Material provided:
• • •

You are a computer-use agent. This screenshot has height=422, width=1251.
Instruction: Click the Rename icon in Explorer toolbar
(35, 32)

• • •

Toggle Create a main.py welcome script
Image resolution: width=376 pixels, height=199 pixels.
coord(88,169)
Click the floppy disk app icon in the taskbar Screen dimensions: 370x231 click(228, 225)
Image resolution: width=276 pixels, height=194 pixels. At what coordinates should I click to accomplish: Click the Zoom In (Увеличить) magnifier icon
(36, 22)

• • •

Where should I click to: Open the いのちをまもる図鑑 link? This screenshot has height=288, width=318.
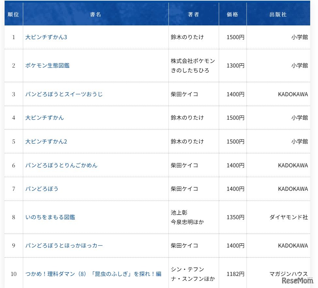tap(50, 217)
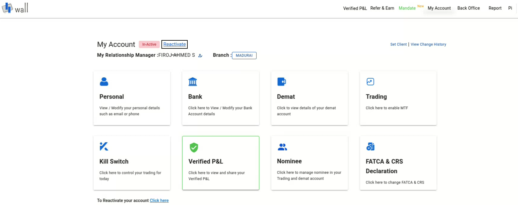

• • •

Objective:
Please pull every line from the data above that contains the word "This", and copy each one in full.

Task output:
You are a computer-use agent. This screenshot has height=422, width=1251.
Where should I click to: Open the いのちをまもる図鑑 link? This screenshot has height=288, width=318.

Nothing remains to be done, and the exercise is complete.